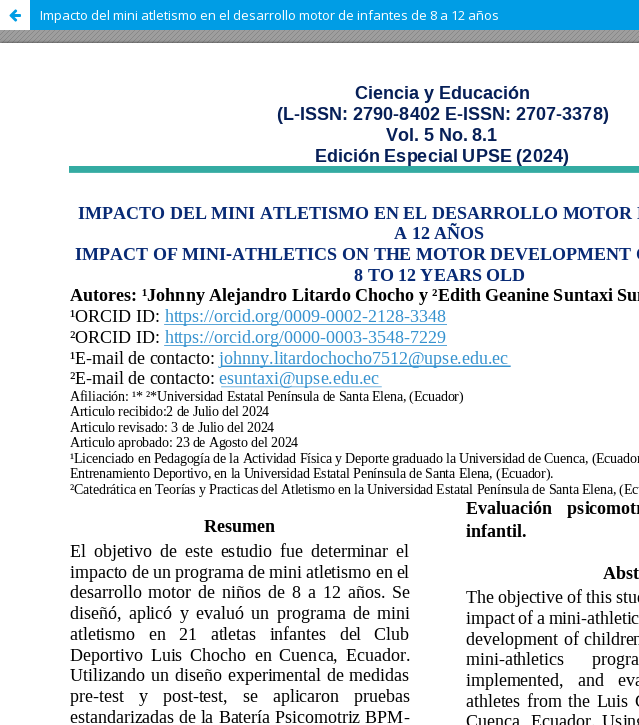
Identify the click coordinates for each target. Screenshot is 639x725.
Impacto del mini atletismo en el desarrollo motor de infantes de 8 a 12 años (269, 15)
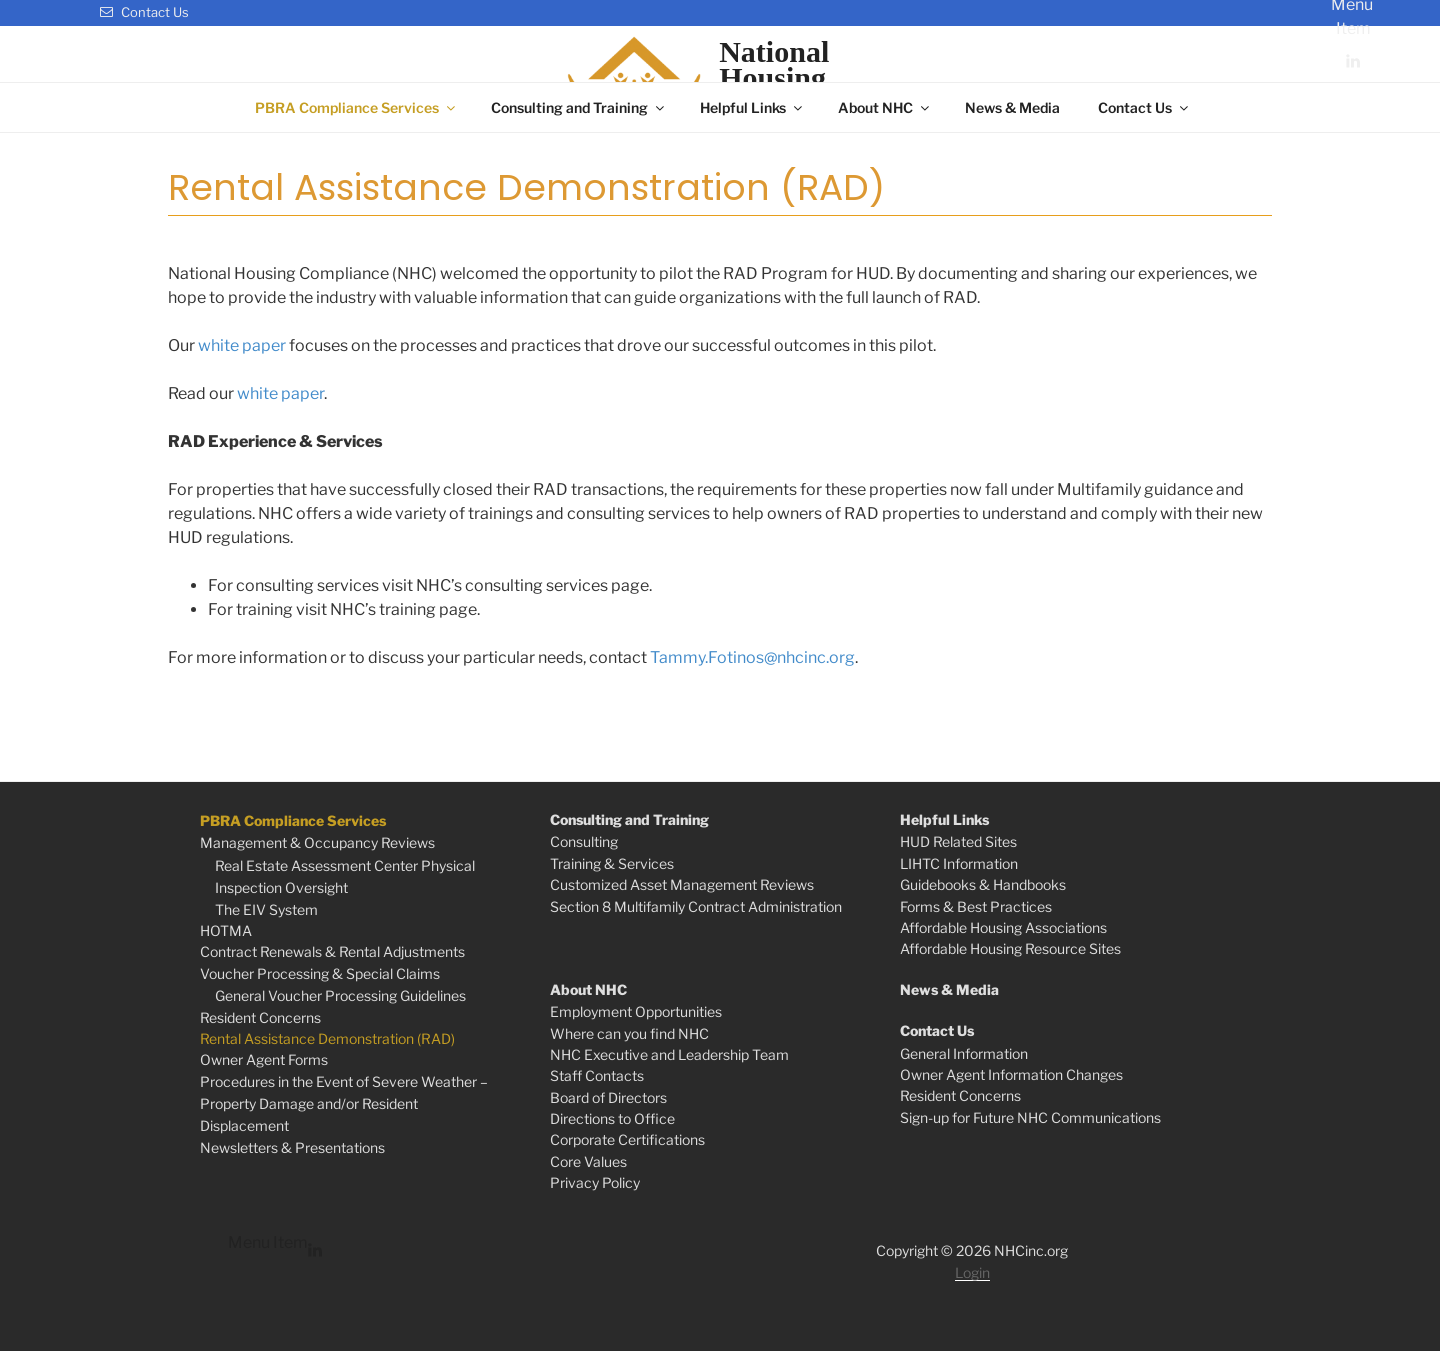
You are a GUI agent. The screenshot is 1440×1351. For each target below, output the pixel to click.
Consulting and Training (579, 107)
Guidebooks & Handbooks (983, 884)
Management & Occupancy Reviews (317, 842)
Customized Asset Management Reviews (682, 884)
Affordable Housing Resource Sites (1010, 948)
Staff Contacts (597, 1075)
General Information (964, 1053)
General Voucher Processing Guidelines (340, 995)
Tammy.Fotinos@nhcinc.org (752, 657)
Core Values (588, 1161)
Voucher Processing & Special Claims (320, 973)
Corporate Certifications (627, 1139)
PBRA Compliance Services (356, 107)
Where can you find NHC (629, 1033)
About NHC (885, 107)
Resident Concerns (260, 1017)
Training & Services (612, 863)
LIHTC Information (959, 863)
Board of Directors (608, 1097)
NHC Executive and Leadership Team (669, 1054)
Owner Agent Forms (264, 1059)
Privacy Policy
┄┄┄┄┄┄┄┄┄┄
WRITTEN TASK
Rewrite all of the material above as a numbered list with one line per item, skipping blank lines and leaving out the pictures.

RESULT
1. Identify the click coordinates for each target. Screenshot is 639x725.
2. Impacto del mini atletismo en el desarrollo motor de infantes de 8 a 12 años (269, 15)
3. You are a GUI agent. The screenshot is 1440×1351. For each target below, output the pixel to click.
4. Consulting and Training (579, 107)
5. Guidebooks & Handbooks (983, 884)
6. Management & Occupancy Reviews (317, 842)
7. Customized Asset Management Reviews (682, 884)
8. Affordable Housing Resource Sites (1010, 948)
9. Staff Contacts (597, 1075)
10. General Information (964, 1053)
11. General Voucher Processing Guidelines (340, 995)
12. Tammy.Fotinos@nhcinc.org (752, 657)
13. Core Values (588, 1161)
14. Voucher Processing & Special Claims (320, 973)
15. Corporate Certifications (627, 1139)
16. PBRA Compliance Services (356, 107)
17. Where can you find NHC (629, 1033)
18. About NHC (885, 107)
19. Resident Concerns (260, 1017)
20. Training & Services (612, 863)
21. LIHTC Information (959, 863)
22. Board of Directors (608, 1097)
23. NHC Executive and Leadership Team (669, 1054)
24. Owner Agent Forms (264, 1059)
25. Privacy Policy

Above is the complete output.